The Japanese surrendered Taiwan because of its defeat in the Second World War. The mainland nationalist (Kuomingtang, or KMT) government took over Taiwan but did an awful job. The corrupted administration headed by Chief Executive Chen, Yi, ruled the Taiwanese by military power, instead of laws. Mainland carpetbaggers occupied most of the official and judicial positions. Mismanagement crippled the economy, making the inflation and joblessness soaring. The discontent of the Taiwanese turned to an island-wide insurrection (the 228 Incident) in 1947. The KMT authority ruthlessly suppressed the civilians after reinforced by the troops from Mainland China. A large number (10,000-30,000) of Taiwanese, mostly social elites, were brutally purged. Chiayi lost its most famous painter, Chen, Cheng-Po, along with other renowned doctors, writers, and local leaders during the incident and the following period of white terror.
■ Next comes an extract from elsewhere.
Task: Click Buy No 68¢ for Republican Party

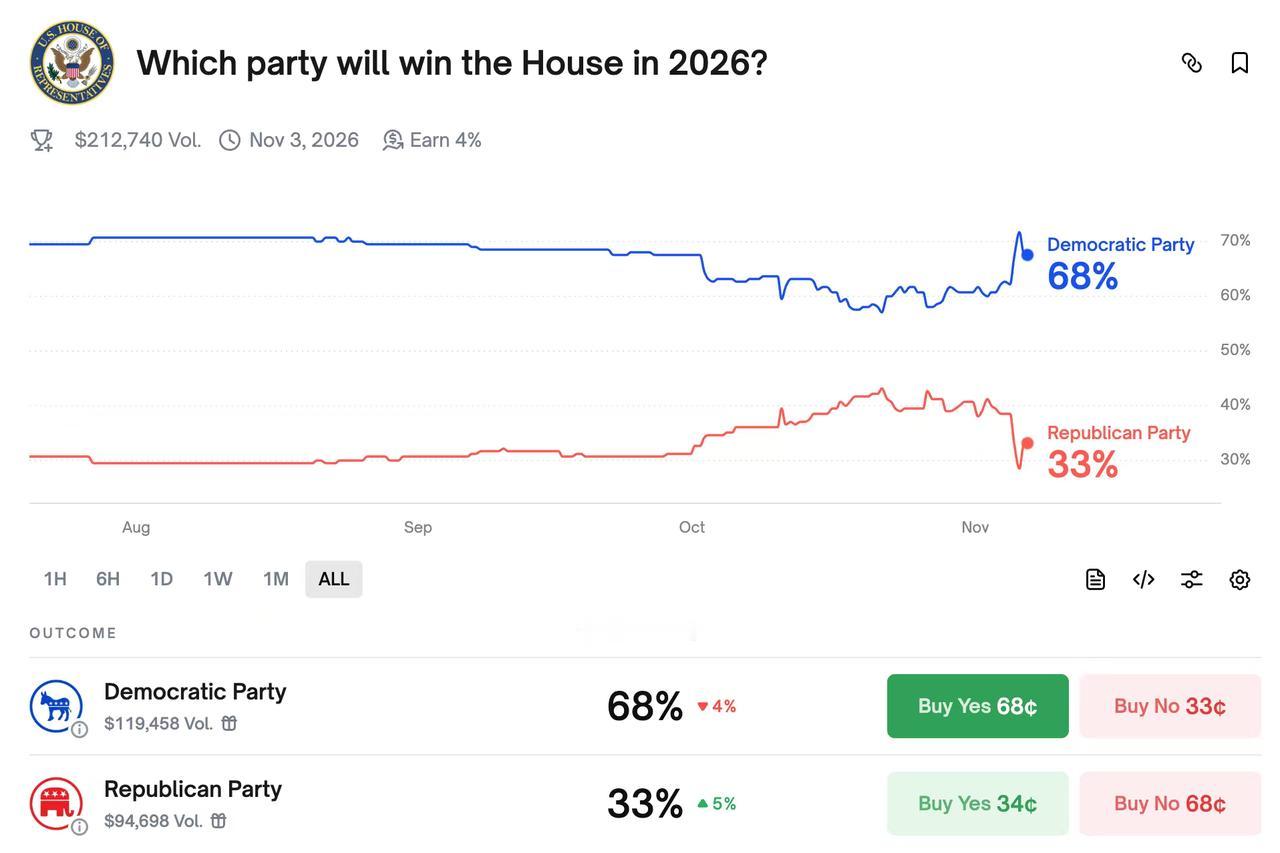Action: click(1170, 802)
The horrible image of the execution of chained Taiwanese elites in front of Chiayi Railway Station remains a nightmare of many senior residents.

The KMT government together with two-million mainlanders retreated to Taiwan in 1949 after it lost the Chinese Civil War against the Communists. Once again, Taiwan became the "base of revival" of a group of political losers in the mainland China. President Chiang, Kai-Shek's ambition of "reconquering the mainland" proved illusive, but the KMT authority's land reform multiplied the agricultural production and decreased the poverty gap. His son and successor, Chiang, Ching-Kuo, actually relinquished the illusion and launched a series of public constructions in the 1960's to transform the island into a new economic power. Partly due to the stubborn tradition of Chiayi residents, who elected none of the KMT's candidates as their mayors for decades, the city lost many opportunities of industrialization sponsored by the central government. Though the timber of Mt. Ali continued to be logged until the 1970's, forestry revenue constantly diminished. Without the input of new industries, the development of Chiayi fell into a long-term stagnation. The municipal population stayed at 250 thousands for many decades, while the island's overall population has significantly grown (four times more than that in 1949).

The Taiwanese successfully earned their liberty without bloodshed. Chiang, Ching-Kuo, once ruthlessly suppressed the democratic movement (the Kaohsiung Incident) in 1979, came to realize the supremacy of minority mainlanders had gone. The record-long (38-year) martial law was finally lifted in 1987, followed by the permission of free media and political parties. The succeeding President Lee, Teng-Huy completed the peaceful democratization, and won the first presidency directly elected by all citizens in 1996. Accompanied with the democracy, the Taiwanese started to identify their unique history and culture. The beautiful Chiayi Park is located just 100 meters away from the author's home, where different cultural heritages coexist in harmony: military monuments of the Manchurian and KMT authorities, the Confucian Temple, the Japanese Shinto Shrine, the western cannons, and the newly built "Shoot the Sun Tower" (inspired by an aboriginal legend), ... etc.  The park seems a miniature of the island's past. Today the forest railway still transports passengers to appreciate the famous divine trees, sunrise view, and sea of clouds of Mt. Ali. Hopefully, the harmony of this beautiful land will last eternally.